Mit proprietären Messenger-Diensten wie Whatsapp werden persönliche Daten zum Spielball fremder Interessen. Doch es gibt verlässliche Alternativen, die vergleichbare Funktionen bieten (Teil 2).

Die in der neuen caritas Heft 9, S. 26 f. knapp zusammengefassten Bedrohungen lassen nur einen Schluss zu: Alle, die ihre Privatsphäre schätzen und denen vertrauliche und zuverlässige Kommunika­tion wichtig ist, müssen proprietäre Messenger meiden. Zudem sollten sie auf so viel Anonymität wie möglich achten, um eine Zuordnung potenzieller Datensammlungen zu einer Person so weit wie möglich zu erschweren.

Glücklicherweise gibt es eine Reihe er­probter und zuverlässiger Alternativen, die sich gerade für die Nutzung durch vulnerable Gruppen anbieten. Schon recht bekannt sind die Systeme Signal und Threema. Gegen beide ist wenig einzuwenden. Sie verwenden geprüfte, sehr sichere Verschlüsselungen (die von Signal wird sogar gern als Standard be­zeichnet), so dass die Vertraulichkeit der Inhalte gewährleistet ist. Besonders wichtig: Anders als zum Beispiel Whatsapp sind die Apps beider Anbieter – und bei Signal auch die Software, die auf dem Server läuft – open source, das heißt, ihr Quellcode ist öffentlich. Dies gewährleistet, dass Fachleute den Code prüfen und feststellen können, ob die Zusagen der Anbieter hinsichtlich der Sicherheit und Vertraulichkeit der Wahrheit entsprechen. Hingegen halten alle proprietären, auf Gewinn abzielenden Anbieter ihre Software als Betriebsgeheimnis unter Verschluss, man muss ihnen blind vertrauen.

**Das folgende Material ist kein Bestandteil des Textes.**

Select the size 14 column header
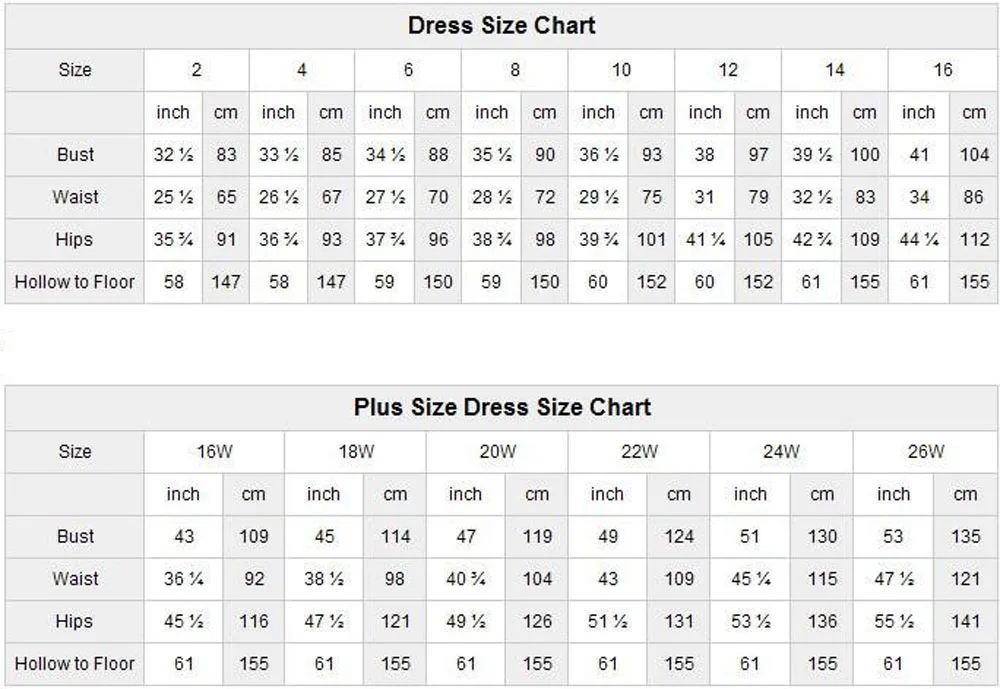 835,70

Beide genannten Systeme haben aber auch Nachteile, deren Bedeutung sich nur individuell abschätzen lässt: Bei Threema ist der Servercode nicht open source, und beide Apps beruhen auf zentralisierten Systemen. Praktisch heißt das: Fällt der Server als "Zentralstelle" aus, ist keine Kommunikation mehr möglich. Denn alle Verbindungen, ob Nachrichten, Dateiversand, Tele- oder Videofonie, laufen durch das Nadel­öhr des Servers. Für manche Nutzer:innen mag dieses Risiko unwichtig sein. Bei Signal braucht man außerdem für die Anmeldung eine Telefonnummer, und die ist nun mal – mit Vorwahl – weltweit einmalig, so dass die Anonymität nur eingeschränkt gegeben ist.

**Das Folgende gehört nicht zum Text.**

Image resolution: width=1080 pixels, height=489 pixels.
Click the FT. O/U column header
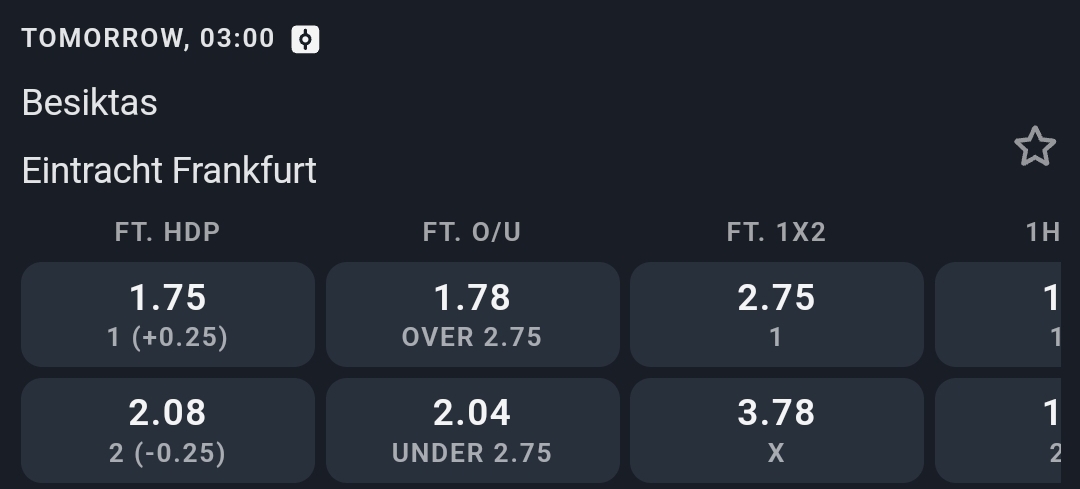click(x=472, y=232)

Für diejenigen, die ihre Kommunikation auf eine möglichst sichere Basis stellen wollen, bleiben eigentlich nur die sogenannten freien Messenger übrig.

Freie Messenger für alle

"Freie" Messenger zeichnen sich dadurch aus, dass ihr Quellcode auf jeden Fall völlig offen ist, sowohl bei der App als auch auf den Servern. Alle Aspekte der Kommunikation können somit unabhängig überprüft und gegebenenfalls auch weiterentwickelt werden – was für die Caritas und ihre IT-Fachleute interessantes Potenzial bietet. Aber da endet die Freiheit längst nicht.

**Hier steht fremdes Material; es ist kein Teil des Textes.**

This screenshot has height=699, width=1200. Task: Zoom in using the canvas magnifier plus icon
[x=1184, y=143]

Freie Messenger werden um ein sogenanntes Protokoll herum entwickelt. Das heißt, es gibt einen Satz von Regeln – ähnlich einer Grammatik –, die festlegen, wie die Kommunikation technisch abzulaufen hat. Alle Programme (Apps), die diesen Regeln folgen, können miteinander kommunizieren. Anders als bei Whatsapp, wo man auf die vom Anbieter zur Verfügung gestellte App angewiesen ist, ob sie einem gefällt oder nicht, gibt es bei den etablierten freien Messengern eine ganze Reihe von Apps: Man nimmt die, mit der man gut zurechtkommt. In der Regel bieten diese Apps eine Ende-zu-Ende-Verschlüsselung auf hohem Standard – oft ist das die Signal-Verschlüsselung, siehe oben. So können nur Sender und Empfänger die Nachrichten lesen.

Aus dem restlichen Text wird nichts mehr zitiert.